# [WHAT THE TASK ASKS]
Give back the listing in full and exactly, leaving out the images.

# [LISTED RECORDS]
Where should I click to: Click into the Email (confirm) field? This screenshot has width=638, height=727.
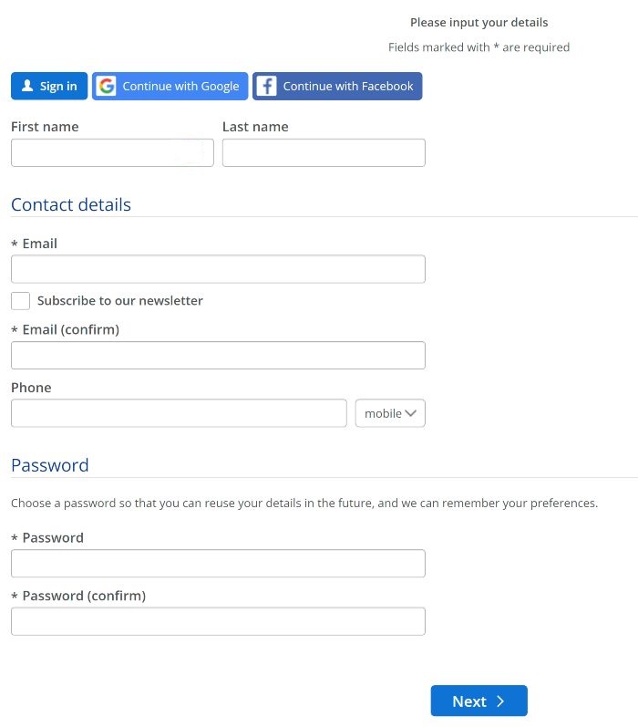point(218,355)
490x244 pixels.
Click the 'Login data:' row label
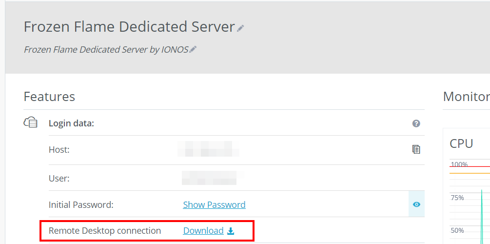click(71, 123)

# [TASK ANSWER]
Where should I click to: Click into the Email (confirm) field? This screenshot has width=638, height=727.
point(218,355)
490x244 pixels.
Click the 'Login data:' row label
click(71, 123)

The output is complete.